Please count how many of the lines below contain the word "located" and reply with the number alone.

====== INPUT RECORDS ======

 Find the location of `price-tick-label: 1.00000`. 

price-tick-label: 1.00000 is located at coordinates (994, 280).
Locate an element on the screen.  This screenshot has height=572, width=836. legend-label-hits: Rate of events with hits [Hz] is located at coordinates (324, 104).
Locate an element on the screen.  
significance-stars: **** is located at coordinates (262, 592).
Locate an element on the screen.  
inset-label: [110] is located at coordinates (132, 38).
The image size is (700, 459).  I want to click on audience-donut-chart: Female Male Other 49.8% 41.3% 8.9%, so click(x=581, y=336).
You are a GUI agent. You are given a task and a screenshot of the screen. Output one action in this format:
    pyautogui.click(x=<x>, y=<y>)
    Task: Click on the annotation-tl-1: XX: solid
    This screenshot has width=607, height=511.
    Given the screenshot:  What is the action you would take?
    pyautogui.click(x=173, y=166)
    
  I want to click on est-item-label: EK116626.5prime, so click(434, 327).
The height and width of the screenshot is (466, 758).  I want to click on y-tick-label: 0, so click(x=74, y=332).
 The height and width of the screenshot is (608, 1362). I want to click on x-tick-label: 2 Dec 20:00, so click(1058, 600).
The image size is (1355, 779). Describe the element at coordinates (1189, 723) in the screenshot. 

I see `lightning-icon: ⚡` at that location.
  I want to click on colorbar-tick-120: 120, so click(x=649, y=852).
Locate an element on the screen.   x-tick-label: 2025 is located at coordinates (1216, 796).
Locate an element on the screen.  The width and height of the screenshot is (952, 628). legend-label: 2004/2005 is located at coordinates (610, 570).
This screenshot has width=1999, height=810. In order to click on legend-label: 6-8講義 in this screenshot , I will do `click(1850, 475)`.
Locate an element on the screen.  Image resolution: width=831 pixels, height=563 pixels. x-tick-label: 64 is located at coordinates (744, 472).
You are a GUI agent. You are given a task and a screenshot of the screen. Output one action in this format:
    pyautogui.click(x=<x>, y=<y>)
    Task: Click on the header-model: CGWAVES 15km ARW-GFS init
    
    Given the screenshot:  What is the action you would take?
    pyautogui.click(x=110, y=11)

======

EXERCISE SOLUTION =>
7